Dataset and Table Schemas
Please refer to this GitHub repository for the dataset we used to conduct these benchmarks.
trips
table (used for Full Load)
CREATE TABLE trips (
trip_id BIGINT,
vendor_id VARCHAR,
pickup_datetime TIMESTAMP,
dropoff_datetime TIMESTAMP,
store_and_fwd_flag VARCHAR(1),
rate_code_id BIGINT,
pickup_longitude DOUBLE,
pickup_latitude DOUBLE,
dropoff_longitude DOUBLE,
dropoff_latitude DOUBLE,
passenger_count BIGINT,
trip_distance DOUBLE,
fare_amount DOUBLE,
extra DOUBLE,
mta_tax DOUBLE,
tip_amount DOUBLE,
tolls_amount DOUBLE,
ehail_fee DOUBLE,
improvement_surcharge DOUBLE,
total_amount DOUBLE,
payment_type VARCHAR,
trip_type VARCHAR,
pickup VARCHAR,
dropoff VARCHAR,
cab_type VARCHAR,
precipitation BIGINT,
snow_depth BIGINT,
snowfall BIGINT,
max_temperature BIGINT,
min_temperature BIGINT,
average_wind_speed BIGINT,
pickup_nyct2010_gid BIGINT,
pickup_ctlabel VARCHAR,
pickup_borocode BIGINT,
pickup_boroname VARCHAR,
pickup_ct2010 VARCHAR,
pickup_boroct2010 BIGINT,
pickup_cdeligibil VARCHAR(1),
pickup_ntacode VARCHAR,
pickup_ntaname VARCHAR,
pickup_puma VARCHAR,
dropoff_nyct2010_gid BIGINT,
dropoff_ctlabel VARCHAR,
dropoff_borocode BIGINT,
dropoff_boroname VARCHAR,
dropoff_ct2010 VARCHAR,
dropoff_boroct2010 BIGINT,
dropoff_cdeligibil VARCHAR(1),
dropoff_ntacode VARCHAR,
dropoff_ntaname VARCHAR,
dropoff_puma VARCHAR
);
- Column count: 51
- Type mix: 26 ×
VARCHAR
(labels & categorical codes), 18 × numeric (DOUBLE
orBIGINT
), 5 ×TIMESTAMP
, 2 × single-byte flags. - Why so wide? Weather columns (precipitation → wind) and geography lookup columns (borough/census codes) are pre-joined to make BI queries single-table.
fhv_trips
table (used for CDC)
# | Column | Type | Note |
---|---|---|---|
1 | dispatching_base_num | VARCHAR(6) | TLC base licence |
2 | pickup_datetime | TIMESTAMP | ISO 8601 |
3 | dropoff_datetime | TIMESTAMP | " |
4 | PUlocationID | INT | TLC zone ID |
5 | DOlocationID | INT | " |
6 | SR_Flag | SMALLINT NULL | 1 = shared-ride |
7 | affiliated_base_number | VARCHAR(6) | vehicle’s own base |
- Column count: 7
- All types present: timestamp, integer, varchar, boolean-as-tinyint.

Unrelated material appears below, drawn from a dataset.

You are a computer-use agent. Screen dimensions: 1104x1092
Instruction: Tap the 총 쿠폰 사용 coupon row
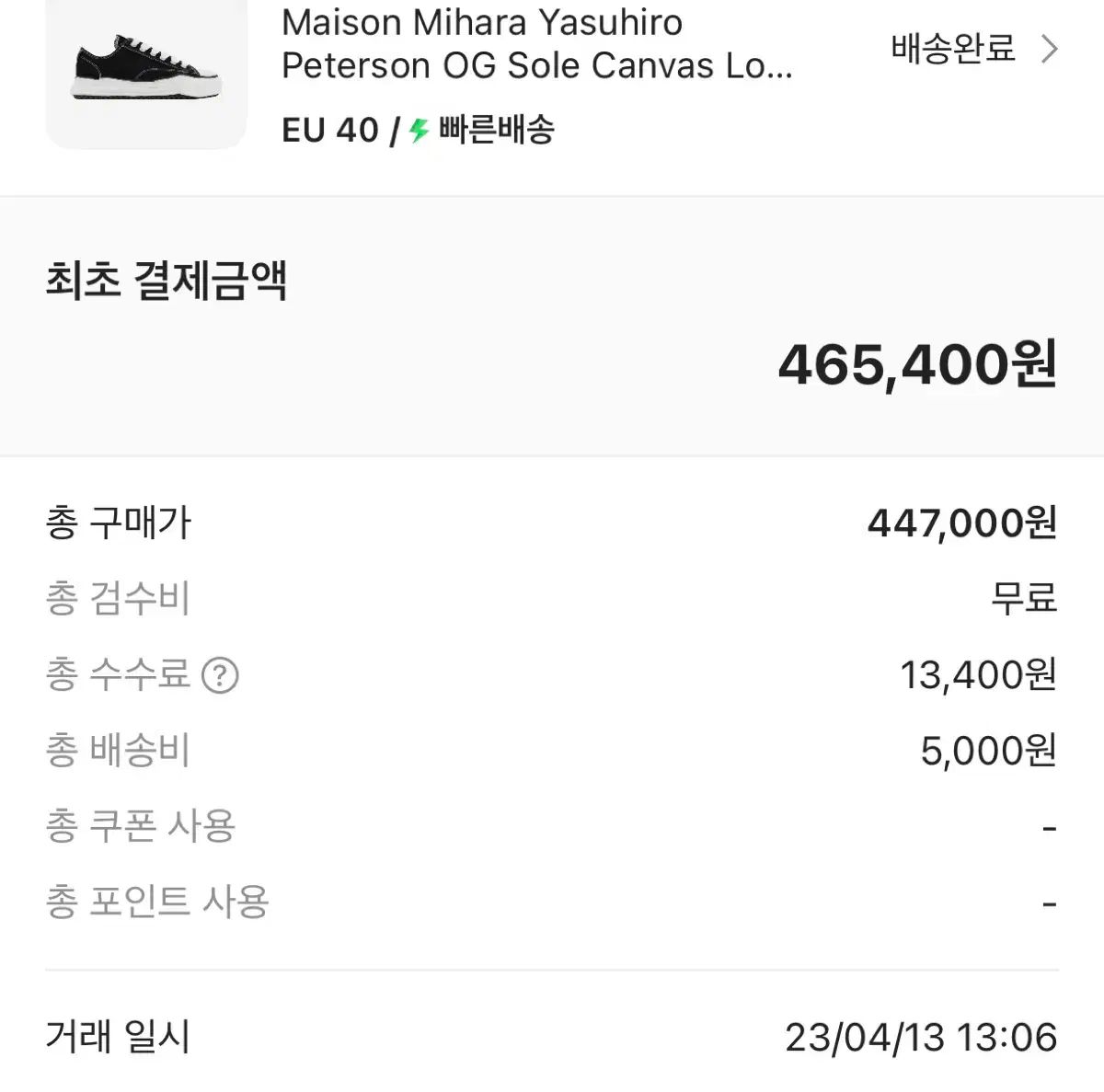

Average row size & storage footprint
Table | Rows | Raw CSV size | Size ÷ rows |
---|---|---|---|
trips | ≈ 3.96 B | ≈ 518 GB un-compressed | ≈ 505 B/row |
fhv_trips | ≈ 50 M | ≈ 2.8 GB un-compressed | ≈ 56 B/row |
We used AWS Glue as Iceberg catalog and AWS S3 as the storage layer on the destination side for this benchmarks.
What These Numbers Mean for You
- Peak throughput without lock-in: OLake matches or beats proprietary SaaS speeds while letting you keep data and infrastructure in your own account.
- Superior CDC latency: Faster change propagation means fresher downstream analytics and near-real-time feature generation for ML.
- Predictable TCO: Because OLake is self-hosted, you scale resources up or down to hit your desired SLA at the lowest cloud cost—no opaque credit systems.
- Resource profile: In these tests OLake used 57.6 GB RAM (roughly one
Standard D64ls v5 (64 vcpus, 128 GiB memory)
VM) for both full-load and CDC runs; adjust sizing linearly with your workload.
Bottom line: If you need to land terabytes of PostgreSQL data into Apache Iceberg quickly—and keep it continually up-to-date—OLake delivers enterprise-grade speed without the enterprise-grade bill.